Sumber foto: Google

Gelombang PHK Mengintai Dunia Industri, Nasib Pekerja Makin Tak Menentu!

Tanggal: 1 Jun 2025 09:58 wib.
Tampang.com | Dunia industri di Indonesia kembali diterpa badai. Sejumlah perusahaan besar mulai memangkas tenaga kerja secara besar-besaran sebagai langkah efisiensi menghadapi tekanan ekonomi global dan lemahnya permintaan pasar dalam negeri.

PHK Tak Terhindarkan, Perusahaan Terus Berdarah

Data dari sejumlah asosiasi menunjukkan bahwa dalam tiga bulan terakhir, gelombang pemutusan hubungan kerja (PHK) telah menimpa ribuan pekerja, terutama di sektor tekstil, alas kaki, dan manufaktur. Perusahaan-perusahaan yang sebelumnya menyerap banyak tenaga kerja kini justru terpaksa melakukan efisiensi karena beban operasional tak tertahankan.

“Kami tidak punya pilihan selain merumahkan karyawan. Produksi menurun, pesanan anjlok, bahan baku makin mahal,” ungkap seorang manajer HRD di pabrik garmen kawasan Karawang.

Ia menyebutkan, ketidakpastian ekonomi global yang berdampak pada ekspor, ditambah dengan biaya logistik yang melonjak, membuat operasional perusahaan tidak lagi seimbang dengan pendapatan.

Efek Domino: Konsumsi Turun, Pengangguran Naik

Gelombang PHK bukan hanya berdampak pada karyawan yang kehilangan pekerjaan, tetapi juga menimbulkan efek domino pada konsumsi rumah tangga. Banyak keluarga kini harus mengencangkan ikat pinggang, menghindari pengeluaran non-esensial, dan menunda rencana keuangan jangka panjang.

“Baru saja cicilan rumah kami lunas, sekarang suami saya kena PHK,” tutur Ratna, warga Bekasi. Ia mengaku khawatir anak-anaknya tidak bisa melanjutkan sekolah jika kondisi ini terus berlanjut.

Krisis Dunia Kerja Pasca Pandemi

Meski pandemi telah berlalu, dunia kerja ternyata belum sepenuhnya pulih. Banyak perusahaan yang beroperasi dalam skala minimum, menggantungkan diri pada bantuan kredit atau stimulus dari pemerintah, yang jumlahnya kian terbatas.

Pengamat ketenagakerjaan, Erlangga Tanuwijaya, menilai bahwa situasi ini adalah akumulasi dari ketergantungan industri terhadap pasar ekspor dan lemahnya strategi perlindungan tenaga kerja.

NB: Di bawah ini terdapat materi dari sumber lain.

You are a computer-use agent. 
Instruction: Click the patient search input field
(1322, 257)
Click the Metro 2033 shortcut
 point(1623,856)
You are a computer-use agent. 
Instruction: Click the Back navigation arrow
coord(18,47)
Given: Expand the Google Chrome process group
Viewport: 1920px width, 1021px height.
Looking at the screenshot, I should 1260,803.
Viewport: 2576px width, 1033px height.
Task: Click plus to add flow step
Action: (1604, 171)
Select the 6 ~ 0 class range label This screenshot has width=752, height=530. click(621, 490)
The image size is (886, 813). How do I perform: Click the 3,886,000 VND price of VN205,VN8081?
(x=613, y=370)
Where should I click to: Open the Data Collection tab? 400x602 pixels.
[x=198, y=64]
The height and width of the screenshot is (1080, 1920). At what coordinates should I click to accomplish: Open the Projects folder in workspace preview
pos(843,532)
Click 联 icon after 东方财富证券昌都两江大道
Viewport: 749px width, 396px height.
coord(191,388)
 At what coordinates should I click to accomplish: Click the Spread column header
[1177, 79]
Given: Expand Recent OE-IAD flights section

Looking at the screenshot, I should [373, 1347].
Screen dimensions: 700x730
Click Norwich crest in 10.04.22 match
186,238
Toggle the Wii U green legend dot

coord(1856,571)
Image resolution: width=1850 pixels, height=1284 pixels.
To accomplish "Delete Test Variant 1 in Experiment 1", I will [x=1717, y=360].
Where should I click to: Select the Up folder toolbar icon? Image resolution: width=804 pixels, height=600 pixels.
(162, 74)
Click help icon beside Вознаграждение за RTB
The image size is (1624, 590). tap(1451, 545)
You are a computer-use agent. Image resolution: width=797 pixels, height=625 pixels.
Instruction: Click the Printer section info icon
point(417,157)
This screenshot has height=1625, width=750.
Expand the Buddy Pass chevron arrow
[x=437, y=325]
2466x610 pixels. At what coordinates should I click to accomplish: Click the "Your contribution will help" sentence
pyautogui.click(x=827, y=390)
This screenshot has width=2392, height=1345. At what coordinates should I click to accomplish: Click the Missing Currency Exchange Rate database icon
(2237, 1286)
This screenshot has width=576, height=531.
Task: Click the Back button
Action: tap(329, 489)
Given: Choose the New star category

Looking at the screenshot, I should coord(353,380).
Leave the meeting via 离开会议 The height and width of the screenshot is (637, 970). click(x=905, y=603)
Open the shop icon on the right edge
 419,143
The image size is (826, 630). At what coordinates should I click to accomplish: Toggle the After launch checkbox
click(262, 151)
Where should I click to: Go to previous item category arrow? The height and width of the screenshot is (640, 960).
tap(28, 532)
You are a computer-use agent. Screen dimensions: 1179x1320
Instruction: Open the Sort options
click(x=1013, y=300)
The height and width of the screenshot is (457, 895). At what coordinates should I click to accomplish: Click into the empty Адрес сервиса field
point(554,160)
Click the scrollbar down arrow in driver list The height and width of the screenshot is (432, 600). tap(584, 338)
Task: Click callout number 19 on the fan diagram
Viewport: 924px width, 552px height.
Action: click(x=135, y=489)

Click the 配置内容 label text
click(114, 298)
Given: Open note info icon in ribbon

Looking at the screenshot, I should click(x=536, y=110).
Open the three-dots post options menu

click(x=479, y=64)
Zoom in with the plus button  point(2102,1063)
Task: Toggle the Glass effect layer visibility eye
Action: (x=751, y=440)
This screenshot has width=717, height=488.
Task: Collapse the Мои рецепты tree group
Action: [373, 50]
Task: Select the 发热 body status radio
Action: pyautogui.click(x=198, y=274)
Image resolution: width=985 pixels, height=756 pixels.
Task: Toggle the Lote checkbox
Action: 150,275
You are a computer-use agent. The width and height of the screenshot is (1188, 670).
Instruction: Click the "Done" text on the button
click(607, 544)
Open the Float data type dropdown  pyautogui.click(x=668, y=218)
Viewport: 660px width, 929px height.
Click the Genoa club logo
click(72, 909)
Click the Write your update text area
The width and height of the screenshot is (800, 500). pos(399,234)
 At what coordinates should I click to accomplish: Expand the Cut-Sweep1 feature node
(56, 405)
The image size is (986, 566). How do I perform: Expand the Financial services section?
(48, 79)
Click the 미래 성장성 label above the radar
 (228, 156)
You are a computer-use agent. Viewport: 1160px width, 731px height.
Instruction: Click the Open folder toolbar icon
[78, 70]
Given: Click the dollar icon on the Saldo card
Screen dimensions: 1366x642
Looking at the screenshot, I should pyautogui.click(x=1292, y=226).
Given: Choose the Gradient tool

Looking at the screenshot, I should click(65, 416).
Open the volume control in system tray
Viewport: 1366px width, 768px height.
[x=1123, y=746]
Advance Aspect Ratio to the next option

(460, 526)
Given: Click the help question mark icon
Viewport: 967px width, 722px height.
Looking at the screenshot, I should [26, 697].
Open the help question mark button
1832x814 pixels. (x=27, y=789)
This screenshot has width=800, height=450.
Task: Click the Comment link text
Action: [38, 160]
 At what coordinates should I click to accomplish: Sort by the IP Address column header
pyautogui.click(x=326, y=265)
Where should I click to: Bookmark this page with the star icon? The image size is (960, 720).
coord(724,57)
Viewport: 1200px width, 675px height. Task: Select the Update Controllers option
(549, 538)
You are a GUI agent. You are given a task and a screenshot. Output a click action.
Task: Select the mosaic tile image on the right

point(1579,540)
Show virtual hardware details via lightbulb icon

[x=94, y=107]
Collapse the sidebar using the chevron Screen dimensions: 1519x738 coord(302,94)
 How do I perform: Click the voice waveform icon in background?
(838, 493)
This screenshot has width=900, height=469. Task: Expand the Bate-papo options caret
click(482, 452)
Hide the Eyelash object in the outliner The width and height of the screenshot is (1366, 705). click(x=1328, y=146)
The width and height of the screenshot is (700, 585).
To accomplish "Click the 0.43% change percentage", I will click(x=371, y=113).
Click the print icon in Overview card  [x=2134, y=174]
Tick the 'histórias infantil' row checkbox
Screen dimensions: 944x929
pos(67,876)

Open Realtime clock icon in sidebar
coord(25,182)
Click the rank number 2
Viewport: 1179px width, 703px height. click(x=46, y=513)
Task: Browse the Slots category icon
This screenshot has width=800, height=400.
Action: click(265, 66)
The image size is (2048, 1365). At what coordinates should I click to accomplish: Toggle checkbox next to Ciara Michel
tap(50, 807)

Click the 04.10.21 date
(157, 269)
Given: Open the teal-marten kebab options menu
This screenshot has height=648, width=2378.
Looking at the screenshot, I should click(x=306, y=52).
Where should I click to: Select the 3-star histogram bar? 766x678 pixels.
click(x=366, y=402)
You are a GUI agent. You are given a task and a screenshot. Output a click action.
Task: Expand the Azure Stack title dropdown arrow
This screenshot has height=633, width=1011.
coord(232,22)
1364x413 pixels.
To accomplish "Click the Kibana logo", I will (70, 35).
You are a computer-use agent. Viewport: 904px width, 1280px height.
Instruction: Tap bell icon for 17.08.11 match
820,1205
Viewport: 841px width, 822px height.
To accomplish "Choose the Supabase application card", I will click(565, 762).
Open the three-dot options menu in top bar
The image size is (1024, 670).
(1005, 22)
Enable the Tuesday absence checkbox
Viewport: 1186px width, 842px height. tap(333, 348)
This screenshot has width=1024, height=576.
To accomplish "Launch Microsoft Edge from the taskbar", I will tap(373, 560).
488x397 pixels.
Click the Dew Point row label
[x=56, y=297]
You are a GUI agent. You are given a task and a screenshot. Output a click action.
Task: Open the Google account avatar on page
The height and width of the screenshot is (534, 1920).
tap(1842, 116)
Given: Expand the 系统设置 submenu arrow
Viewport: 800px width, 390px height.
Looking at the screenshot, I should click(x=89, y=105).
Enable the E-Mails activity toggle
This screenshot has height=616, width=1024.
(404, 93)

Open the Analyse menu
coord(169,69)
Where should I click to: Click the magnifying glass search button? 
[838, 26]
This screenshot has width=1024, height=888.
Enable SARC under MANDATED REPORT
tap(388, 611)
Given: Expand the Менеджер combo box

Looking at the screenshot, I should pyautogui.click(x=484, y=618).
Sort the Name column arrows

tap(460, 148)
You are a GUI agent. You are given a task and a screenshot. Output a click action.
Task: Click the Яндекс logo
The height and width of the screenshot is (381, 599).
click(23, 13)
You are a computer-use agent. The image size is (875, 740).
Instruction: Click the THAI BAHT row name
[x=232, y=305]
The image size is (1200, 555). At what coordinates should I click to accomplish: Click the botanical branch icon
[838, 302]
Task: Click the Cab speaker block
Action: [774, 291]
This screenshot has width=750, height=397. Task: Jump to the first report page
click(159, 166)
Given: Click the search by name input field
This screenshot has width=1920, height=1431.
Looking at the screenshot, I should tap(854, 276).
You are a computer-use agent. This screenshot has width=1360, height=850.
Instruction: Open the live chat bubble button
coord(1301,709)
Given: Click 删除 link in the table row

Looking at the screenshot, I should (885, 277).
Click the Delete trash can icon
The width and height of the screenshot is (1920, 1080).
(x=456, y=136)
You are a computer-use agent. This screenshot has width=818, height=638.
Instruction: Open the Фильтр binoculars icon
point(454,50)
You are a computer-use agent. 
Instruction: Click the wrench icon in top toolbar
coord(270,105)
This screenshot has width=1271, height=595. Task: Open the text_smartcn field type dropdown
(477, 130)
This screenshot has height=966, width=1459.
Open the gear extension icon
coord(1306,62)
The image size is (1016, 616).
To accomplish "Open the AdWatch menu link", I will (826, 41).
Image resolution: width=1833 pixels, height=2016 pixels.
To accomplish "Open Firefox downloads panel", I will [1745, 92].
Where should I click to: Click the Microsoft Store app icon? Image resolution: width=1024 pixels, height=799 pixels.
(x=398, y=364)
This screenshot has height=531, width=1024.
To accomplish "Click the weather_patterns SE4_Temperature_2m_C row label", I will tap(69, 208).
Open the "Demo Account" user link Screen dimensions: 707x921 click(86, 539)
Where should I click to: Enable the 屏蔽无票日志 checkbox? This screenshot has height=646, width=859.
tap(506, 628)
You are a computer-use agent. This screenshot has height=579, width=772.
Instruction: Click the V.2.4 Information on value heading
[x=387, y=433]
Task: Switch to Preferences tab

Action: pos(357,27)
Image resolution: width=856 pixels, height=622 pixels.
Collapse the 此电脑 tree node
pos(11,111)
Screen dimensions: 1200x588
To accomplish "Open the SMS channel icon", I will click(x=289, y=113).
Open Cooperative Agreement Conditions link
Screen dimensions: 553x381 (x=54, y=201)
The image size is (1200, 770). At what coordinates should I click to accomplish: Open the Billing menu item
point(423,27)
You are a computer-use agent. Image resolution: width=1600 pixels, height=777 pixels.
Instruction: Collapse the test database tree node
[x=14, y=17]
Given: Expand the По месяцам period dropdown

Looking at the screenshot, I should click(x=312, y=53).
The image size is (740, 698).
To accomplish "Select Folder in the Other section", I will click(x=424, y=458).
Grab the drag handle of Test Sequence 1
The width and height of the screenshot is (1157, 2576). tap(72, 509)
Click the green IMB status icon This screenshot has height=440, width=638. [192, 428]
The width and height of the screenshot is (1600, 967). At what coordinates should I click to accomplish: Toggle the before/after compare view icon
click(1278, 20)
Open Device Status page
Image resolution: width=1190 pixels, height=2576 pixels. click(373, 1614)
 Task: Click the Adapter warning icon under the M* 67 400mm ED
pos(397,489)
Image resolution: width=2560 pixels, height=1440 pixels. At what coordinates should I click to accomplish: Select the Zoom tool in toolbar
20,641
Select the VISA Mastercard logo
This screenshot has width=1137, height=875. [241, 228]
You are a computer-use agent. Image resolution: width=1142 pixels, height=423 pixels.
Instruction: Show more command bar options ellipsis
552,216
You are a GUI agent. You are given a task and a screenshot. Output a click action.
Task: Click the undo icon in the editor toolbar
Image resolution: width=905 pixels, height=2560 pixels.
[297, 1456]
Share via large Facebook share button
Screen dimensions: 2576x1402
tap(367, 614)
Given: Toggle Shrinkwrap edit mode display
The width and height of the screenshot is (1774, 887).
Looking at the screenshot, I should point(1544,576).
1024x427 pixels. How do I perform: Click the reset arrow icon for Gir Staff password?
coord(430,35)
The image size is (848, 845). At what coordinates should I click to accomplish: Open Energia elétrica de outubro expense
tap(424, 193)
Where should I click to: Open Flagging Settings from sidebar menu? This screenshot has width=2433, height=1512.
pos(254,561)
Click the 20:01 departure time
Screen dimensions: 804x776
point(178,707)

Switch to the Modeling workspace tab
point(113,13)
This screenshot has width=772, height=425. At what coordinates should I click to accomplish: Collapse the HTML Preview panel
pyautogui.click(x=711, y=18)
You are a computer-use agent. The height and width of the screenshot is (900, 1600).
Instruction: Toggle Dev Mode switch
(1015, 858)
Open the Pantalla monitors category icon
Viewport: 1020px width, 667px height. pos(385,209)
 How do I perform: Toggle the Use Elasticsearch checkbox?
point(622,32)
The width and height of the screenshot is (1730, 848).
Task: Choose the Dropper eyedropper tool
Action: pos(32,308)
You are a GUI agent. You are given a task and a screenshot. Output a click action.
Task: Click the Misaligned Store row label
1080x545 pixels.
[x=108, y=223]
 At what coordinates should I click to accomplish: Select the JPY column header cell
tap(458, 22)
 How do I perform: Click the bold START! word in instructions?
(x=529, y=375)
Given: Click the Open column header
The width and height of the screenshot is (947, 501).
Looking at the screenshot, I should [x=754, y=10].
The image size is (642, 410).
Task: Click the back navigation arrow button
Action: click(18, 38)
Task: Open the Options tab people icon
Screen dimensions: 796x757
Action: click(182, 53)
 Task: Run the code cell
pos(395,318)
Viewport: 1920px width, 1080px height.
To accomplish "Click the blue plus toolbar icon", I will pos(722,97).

“Pasca pandemi, tidak ada kebijakan industrial yang benar-benar mendorong restrukturisasi jangka panjang. Semua hanya bertahan dari bulan ke bulan,” jelas Erlangga.

Minimnya Perlindungan Pekerja, Ancaman Semakin Nyata

Banyak pekerja yang tidak mendapatkan pesangon layak atau kejelasan nasib setelah di-PHK. Beberapa di antaranya bahkan tidak memiliki jaminan sosial karena status kerja yang tidak tetap.

“PHK tidak selalu diumumkan secara resmi. Tahu-tahu besoknya sudah tidak dipanggil kerja,” kata Joko, buruh lepas di industri logistik. Ia mengaku sudah dua pekan tidak mendapat panggilan kerja tanpa penjelasan dari pihak perusahaan.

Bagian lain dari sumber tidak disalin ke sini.